# Exercise objective
Report every line in the listing below that contains the word "pixels".

# Dataset
Begin

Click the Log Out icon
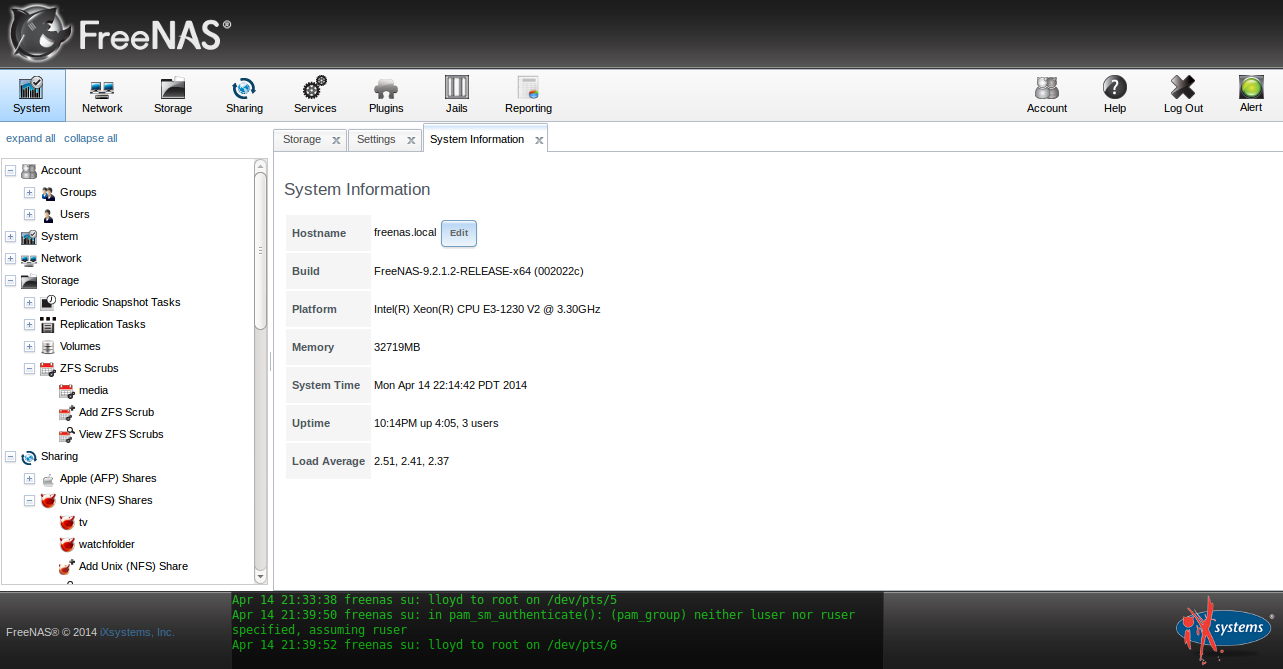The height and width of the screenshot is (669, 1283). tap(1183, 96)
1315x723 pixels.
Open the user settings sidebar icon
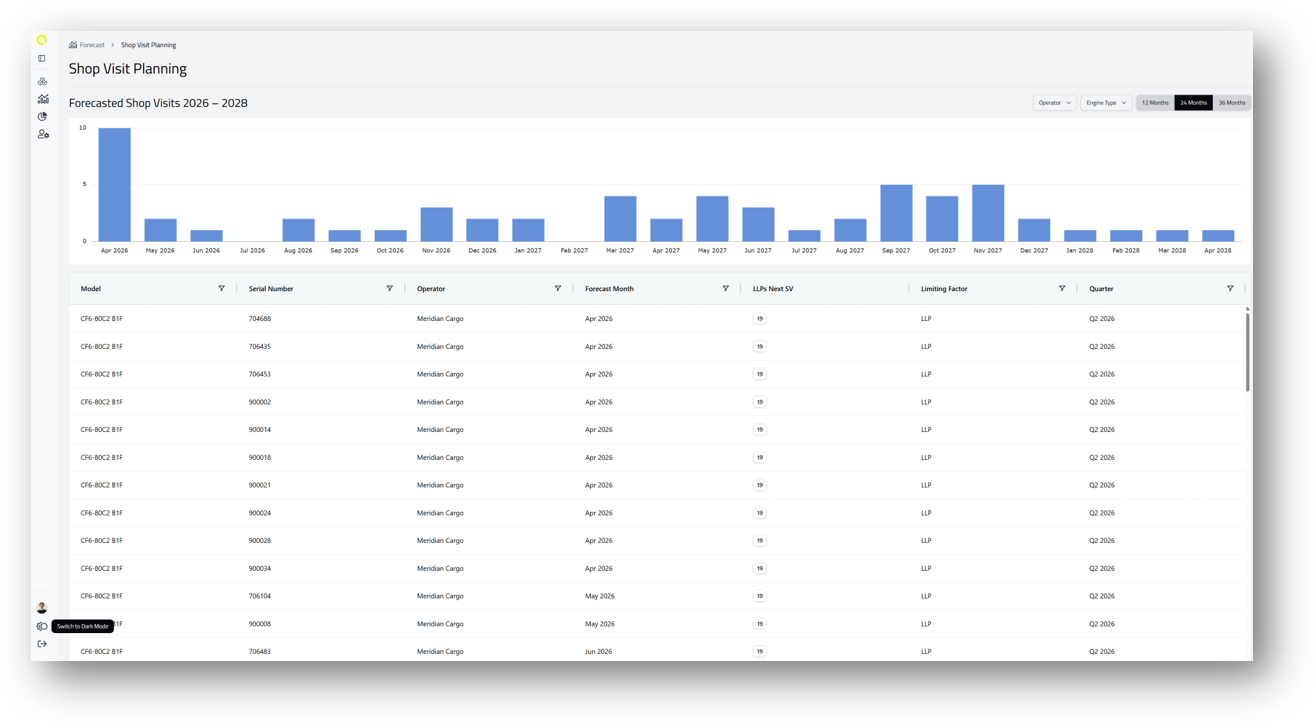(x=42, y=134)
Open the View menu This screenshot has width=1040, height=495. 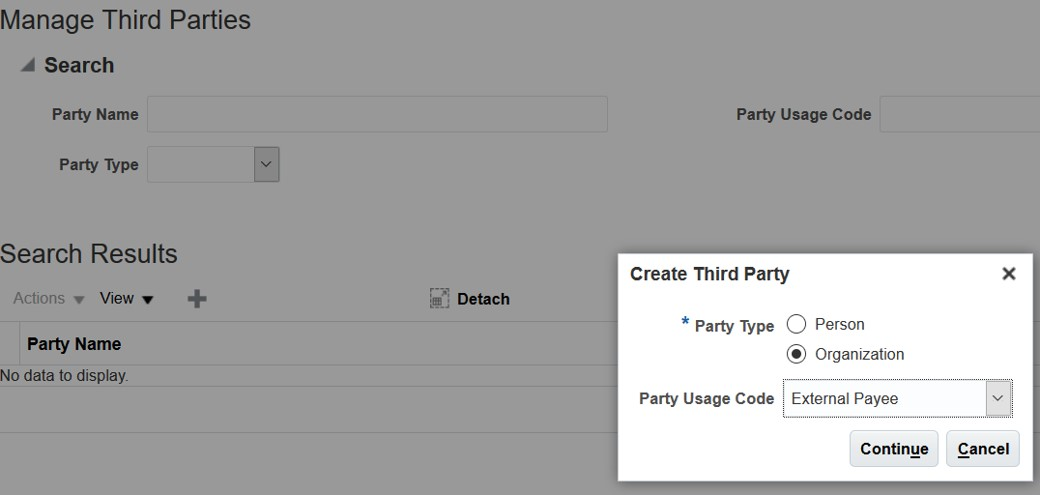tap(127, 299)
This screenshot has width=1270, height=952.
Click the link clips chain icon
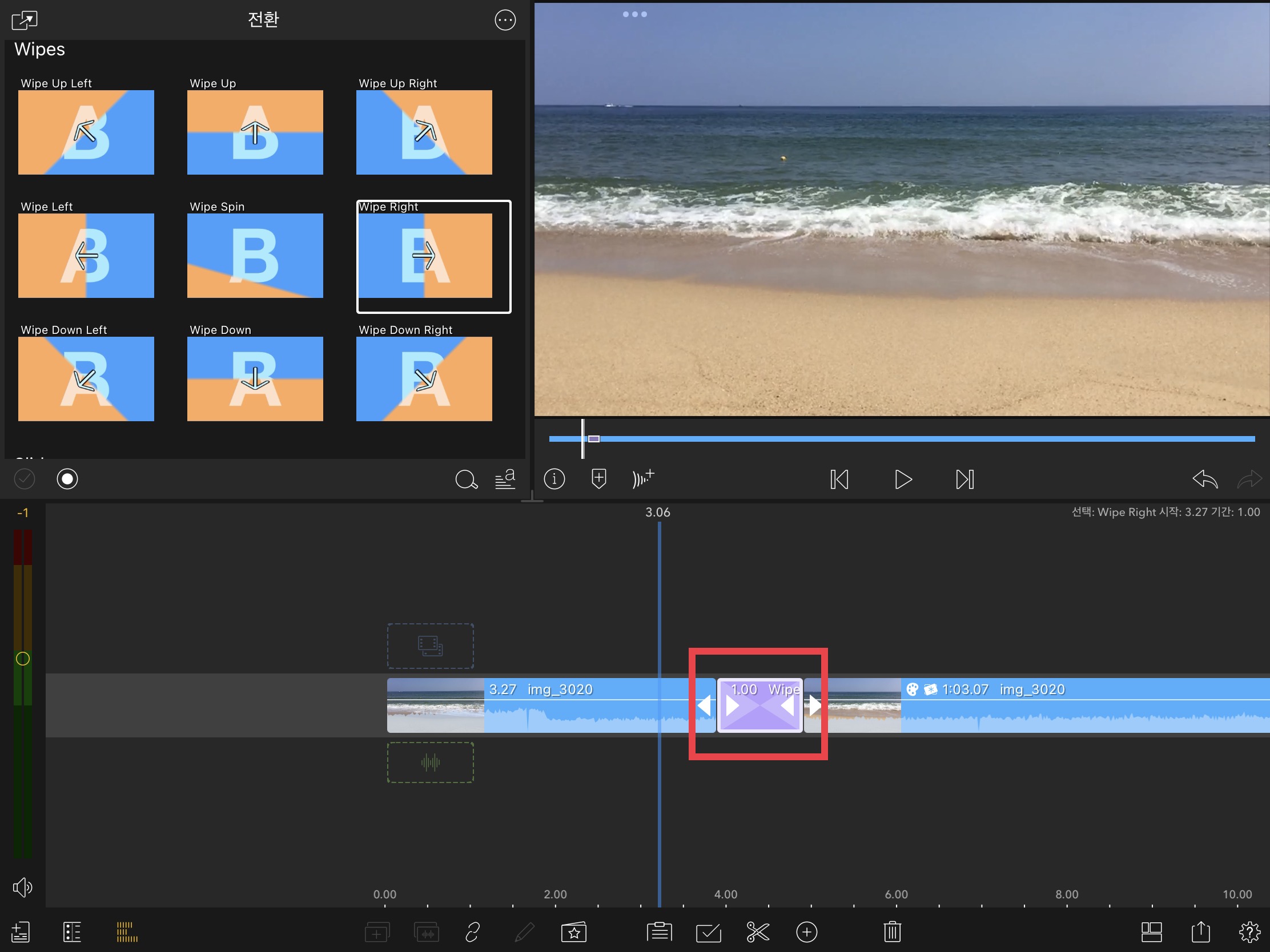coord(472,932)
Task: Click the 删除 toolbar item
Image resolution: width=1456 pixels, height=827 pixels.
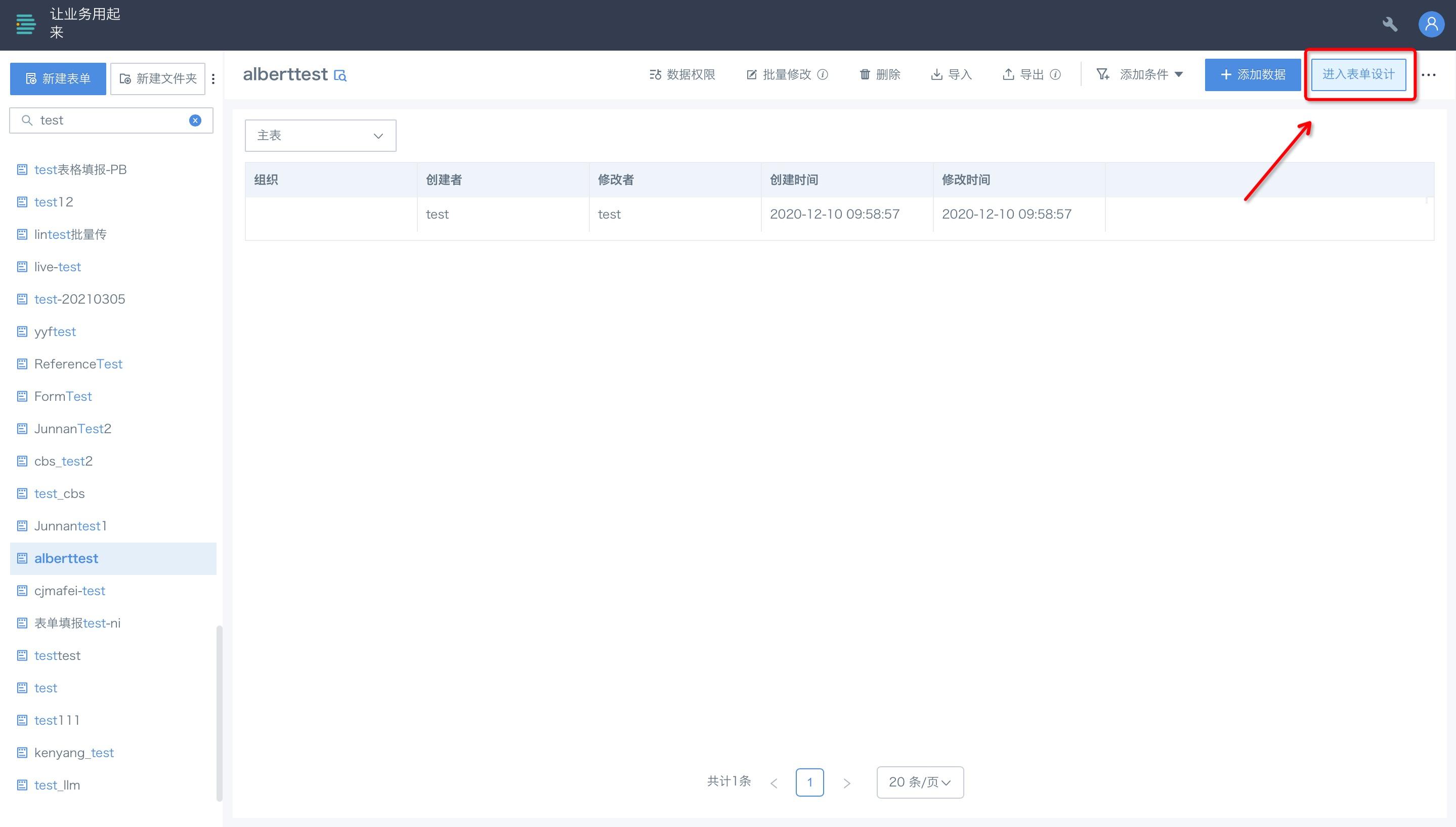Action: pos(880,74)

End

# Result
1315x723 pixels.
Image resolution: width=1456 pixels, height=827 pixels.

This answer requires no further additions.